▶ **Work request**:
Report each line of the entries below that includes "Toggle".

Collected data:

##############################

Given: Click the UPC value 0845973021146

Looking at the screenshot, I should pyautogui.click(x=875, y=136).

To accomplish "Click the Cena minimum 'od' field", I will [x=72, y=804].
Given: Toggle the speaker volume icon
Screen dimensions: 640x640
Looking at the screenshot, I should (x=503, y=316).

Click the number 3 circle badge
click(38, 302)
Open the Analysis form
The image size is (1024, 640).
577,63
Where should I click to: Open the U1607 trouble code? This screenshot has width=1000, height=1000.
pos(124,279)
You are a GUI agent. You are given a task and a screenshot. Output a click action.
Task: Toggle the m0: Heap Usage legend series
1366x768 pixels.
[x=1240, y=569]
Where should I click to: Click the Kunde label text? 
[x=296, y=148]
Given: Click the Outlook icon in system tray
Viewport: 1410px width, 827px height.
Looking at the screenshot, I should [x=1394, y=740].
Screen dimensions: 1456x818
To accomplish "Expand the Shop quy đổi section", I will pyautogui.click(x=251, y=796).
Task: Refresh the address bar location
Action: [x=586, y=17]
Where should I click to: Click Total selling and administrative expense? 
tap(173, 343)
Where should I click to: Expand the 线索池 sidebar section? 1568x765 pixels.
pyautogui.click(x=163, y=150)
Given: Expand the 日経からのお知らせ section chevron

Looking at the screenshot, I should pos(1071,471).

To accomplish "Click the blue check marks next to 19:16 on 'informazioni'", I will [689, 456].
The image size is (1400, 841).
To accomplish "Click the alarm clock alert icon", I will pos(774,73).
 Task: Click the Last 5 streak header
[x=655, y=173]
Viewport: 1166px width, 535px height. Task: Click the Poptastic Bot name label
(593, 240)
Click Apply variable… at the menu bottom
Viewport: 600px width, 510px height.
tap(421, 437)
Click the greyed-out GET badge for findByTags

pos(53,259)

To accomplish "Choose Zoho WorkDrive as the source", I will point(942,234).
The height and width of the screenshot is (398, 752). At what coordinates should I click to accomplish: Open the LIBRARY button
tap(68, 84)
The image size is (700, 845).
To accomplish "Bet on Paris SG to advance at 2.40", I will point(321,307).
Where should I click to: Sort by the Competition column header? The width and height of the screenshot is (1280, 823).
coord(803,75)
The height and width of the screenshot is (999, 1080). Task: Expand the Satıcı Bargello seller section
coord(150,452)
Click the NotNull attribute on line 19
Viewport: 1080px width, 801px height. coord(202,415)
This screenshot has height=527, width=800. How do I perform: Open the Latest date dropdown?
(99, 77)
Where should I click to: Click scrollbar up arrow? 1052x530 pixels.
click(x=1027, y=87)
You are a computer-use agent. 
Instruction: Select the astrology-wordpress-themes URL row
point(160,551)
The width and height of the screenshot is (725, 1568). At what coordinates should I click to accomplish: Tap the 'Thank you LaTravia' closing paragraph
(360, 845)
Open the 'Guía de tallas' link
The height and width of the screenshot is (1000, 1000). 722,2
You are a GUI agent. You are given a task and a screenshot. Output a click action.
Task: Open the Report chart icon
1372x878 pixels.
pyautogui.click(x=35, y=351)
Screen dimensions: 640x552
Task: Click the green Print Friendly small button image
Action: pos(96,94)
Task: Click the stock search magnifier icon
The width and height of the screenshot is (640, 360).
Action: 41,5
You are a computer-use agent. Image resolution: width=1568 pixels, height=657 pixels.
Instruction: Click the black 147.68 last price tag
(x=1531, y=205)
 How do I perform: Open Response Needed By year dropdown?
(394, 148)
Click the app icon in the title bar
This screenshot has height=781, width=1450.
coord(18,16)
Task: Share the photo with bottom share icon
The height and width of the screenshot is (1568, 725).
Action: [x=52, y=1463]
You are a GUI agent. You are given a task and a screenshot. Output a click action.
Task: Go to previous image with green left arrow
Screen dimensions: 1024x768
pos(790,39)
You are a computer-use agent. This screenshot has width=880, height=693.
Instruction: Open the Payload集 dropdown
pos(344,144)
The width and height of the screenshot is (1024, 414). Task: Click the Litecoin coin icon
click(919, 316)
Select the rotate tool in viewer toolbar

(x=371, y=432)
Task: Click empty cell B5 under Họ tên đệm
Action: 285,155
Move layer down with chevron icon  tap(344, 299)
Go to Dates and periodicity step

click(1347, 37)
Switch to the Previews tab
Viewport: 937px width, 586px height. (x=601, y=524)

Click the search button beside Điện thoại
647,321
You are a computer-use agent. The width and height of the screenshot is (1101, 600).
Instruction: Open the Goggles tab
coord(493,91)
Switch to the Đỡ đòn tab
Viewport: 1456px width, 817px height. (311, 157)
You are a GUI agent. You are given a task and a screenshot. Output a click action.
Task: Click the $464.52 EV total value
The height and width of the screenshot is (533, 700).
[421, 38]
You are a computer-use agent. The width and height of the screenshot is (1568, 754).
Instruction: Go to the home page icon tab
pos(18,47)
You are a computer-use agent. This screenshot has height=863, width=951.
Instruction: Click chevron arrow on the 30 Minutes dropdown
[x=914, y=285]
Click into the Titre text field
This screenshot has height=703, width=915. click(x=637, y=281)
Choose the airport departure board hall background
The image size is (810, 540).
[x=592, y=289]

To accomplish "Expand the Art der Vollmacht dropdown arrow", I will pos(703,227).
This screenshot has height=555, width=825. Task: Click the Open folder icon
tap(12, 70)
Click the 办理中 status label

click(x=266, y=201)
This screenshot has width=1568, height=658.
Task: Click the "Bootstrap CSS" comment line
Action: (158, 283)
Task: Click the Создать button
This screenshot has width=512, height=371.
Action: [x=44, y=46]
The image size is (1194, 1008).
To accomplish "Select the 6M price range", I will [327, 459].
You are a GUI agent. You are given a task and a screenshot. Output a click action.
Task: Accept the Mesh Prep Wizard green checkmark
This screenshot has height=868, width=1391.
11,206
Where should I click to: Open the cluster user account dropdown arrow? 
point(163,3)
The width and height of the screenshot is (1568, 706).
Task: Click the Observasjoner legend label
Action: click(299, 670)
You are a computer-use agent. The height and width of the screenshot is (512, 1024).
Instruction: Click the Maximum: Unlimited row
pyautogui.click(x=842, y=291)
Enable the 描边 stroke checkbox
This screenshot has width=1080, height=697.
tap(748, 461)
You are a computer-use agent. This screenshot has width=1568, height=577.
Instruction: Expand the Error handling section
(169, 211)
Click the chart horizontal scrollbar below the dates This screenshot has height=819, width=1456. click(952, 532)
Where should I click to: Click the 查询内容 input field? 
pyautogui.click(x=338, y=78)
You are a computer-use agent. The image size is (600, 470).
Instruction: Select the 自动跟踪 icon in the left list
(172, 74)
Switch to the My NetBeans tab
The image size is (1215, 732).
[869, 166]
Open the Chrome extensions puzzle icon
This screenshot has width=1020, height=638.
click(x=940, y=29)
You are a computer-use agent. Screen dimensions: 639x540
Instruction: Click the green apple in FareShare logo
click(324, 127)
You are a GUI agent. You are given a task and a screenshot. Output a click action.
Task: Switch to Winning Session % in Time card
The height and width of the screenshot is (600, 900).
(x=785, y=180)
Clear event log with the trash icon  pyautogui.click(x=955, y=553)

##############################

▶ **Task output**:
Given: Toggle the speaker volume icon
Task: Toggle the m0: Heap Usage legend series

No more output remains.